What you will do:
From the entries, return every line where the string "accomplish" shows up.

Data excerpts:
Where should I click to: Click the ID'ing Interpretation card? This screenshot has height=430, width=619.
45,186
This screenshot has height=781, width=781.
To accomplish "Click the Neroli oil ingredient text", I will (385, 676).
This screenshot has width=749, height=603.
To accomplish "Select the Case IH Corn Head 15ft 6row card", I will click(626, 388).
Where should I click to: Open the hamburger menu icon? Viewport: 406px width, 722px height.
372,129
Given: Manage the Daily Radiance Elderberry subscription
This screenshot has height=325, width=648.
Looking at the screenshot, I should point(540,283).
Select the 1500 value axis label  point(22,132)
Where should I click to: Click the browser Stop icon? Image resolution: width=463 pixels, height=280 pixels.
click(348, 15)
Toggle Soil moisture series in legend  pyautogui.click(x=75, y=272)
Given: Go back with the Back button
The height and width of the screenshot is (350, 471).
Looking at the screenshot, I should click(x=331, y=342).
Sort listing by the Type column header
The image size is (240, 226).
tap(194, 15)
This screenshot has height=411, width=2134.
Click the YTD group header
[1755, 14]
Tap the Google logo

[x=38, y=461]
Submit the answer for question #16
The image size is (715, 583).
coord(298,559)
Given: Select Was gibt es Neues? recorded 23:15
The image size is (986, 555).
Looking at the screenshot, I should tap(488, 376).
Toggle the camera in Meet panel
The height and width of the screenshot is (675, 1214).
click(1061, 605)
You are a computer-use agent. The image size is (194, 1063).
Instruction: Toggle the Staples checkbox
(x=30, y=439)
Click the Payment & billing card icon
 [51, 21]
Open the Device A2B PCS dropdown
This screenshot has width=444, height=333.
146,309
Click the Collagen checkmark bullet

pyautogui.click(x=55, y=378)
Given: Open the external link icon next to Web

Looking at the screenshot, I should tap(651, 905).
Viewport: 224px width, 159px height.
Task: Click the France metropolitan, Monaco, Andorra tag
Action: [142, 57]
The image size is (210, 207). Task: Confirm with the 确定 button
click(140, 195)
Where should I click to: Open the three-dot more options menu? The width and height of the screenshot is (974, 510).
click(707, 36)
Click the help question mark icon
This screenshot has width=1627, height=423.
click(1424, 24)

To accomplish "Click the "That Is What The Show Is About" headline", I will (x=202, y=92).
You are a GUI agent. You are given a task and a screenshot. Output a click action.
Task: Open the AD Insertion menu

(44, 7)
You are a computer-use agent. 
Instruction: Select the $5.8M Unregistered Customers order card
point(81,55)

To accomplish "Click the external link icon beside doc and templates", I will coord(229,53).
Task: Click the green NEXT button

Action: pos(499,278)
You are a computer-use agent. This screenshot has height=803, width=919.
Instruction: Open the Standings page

Written solution:
To accomplish "Click the Neroli oil ingredient text", I will (385, 676).
To accomplish "Select the Case IH Corn Head 15ft 6row card", I will click(626, 388).
To accomplish "Click the "That Is What The Show Is About" headline", I will (x=202, y=92).
To accomplish "Click the external link icon beside doc and templates", I will coord(229,53).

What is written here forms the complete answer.